Lord Deben notes these recommendations reflect changes in behaviour already taking place.

“The British carbon footprint for meat production, beef particularly, is the lowest in the world," he says. "There is a very simple change that needs to be taken. And many people are already taking it. So it's not out of line. It's exactly what people are doing. For the Government to support that is not the nanny state, it is merely accepting the reality.”

He adds: "Where flying is concerned - again, I don't understand why it isn't possible for the Government to say, for example, that most businesses have now discovered that instead of flying to particular places all the time, they can fly occasionally and do the rest by Zoom. Every business I know is doing that.

“We're doing it because the cost demands it. And for the Government to encourage that, and to set the standards itself, seems to me to be a very simple way forward.”

The report also recommends stricter rules on households’ energy performance, as well as a “public energy advice service” to advise on better energy efficiency at home. Meanwhile, carbon import taxes should come into force by 2030 at the latest, which could push up people’s bills, and road pricing should be introduced to help replace lost fuel duty in the shift to electric cars.

It comes as fears grow that Russia will cut off gas supplies to Europe this winter, deepening the energy price crisis. Kwasi Kwarteng, the business secretary, has asked coal-fired power plants to stay online and is encouraging North Sea oil and gas producers to increase production.

Chris Stark, chief executive of the CCC, says he is “not at all concerned” by brief extensions to coal plants. He adds: “What would make a really bad, really, really bad progress story is a blackout right now. We need to be confident about our energy system.”

A Government spokesman said the country should be proud of its progress so far and “we have clear plans to go further.”

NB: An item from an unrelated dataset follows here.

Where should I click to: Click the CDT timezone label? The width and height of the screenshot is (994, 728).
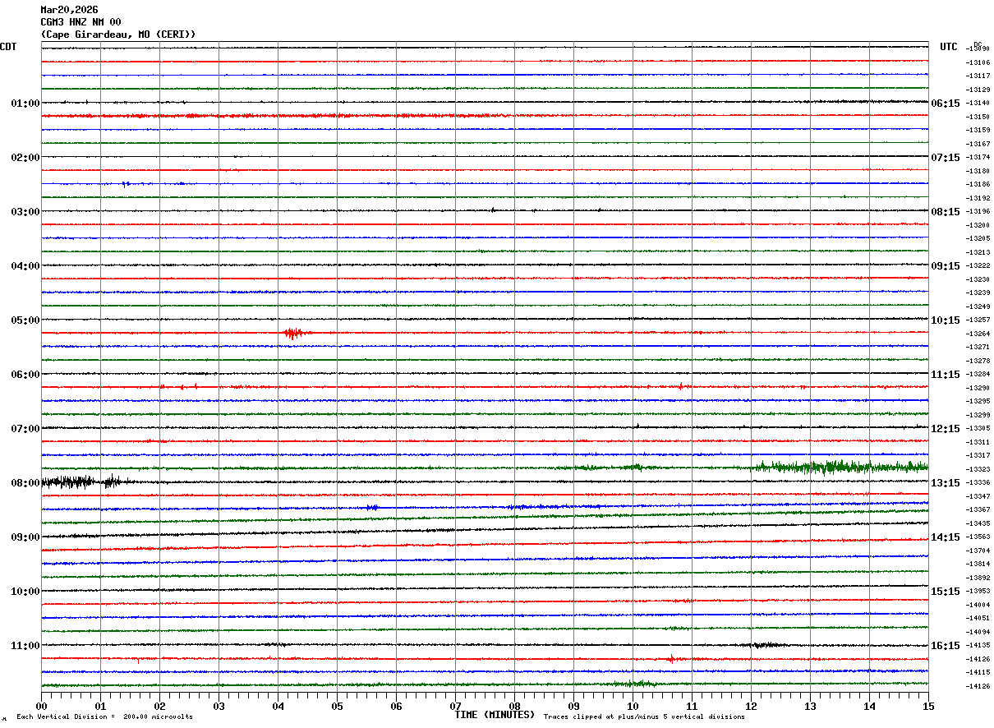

They added: “The UK is forging ahead of most other countries with around 40pc of our power now coming from cleaner and cheaper renewables.

“This is backed up by £6bn of funding to make our homes and buildings more energy efficient, planting up to 30,000 hectares of new trees a year and more electric cars than ever before on our road - decarbonising our cars and vans faster than any other developed country.

“We are leading the world on climate change, helping over 90pc of countries set net-zero targets during our COP26 presidency - up from 30pc two years ago.”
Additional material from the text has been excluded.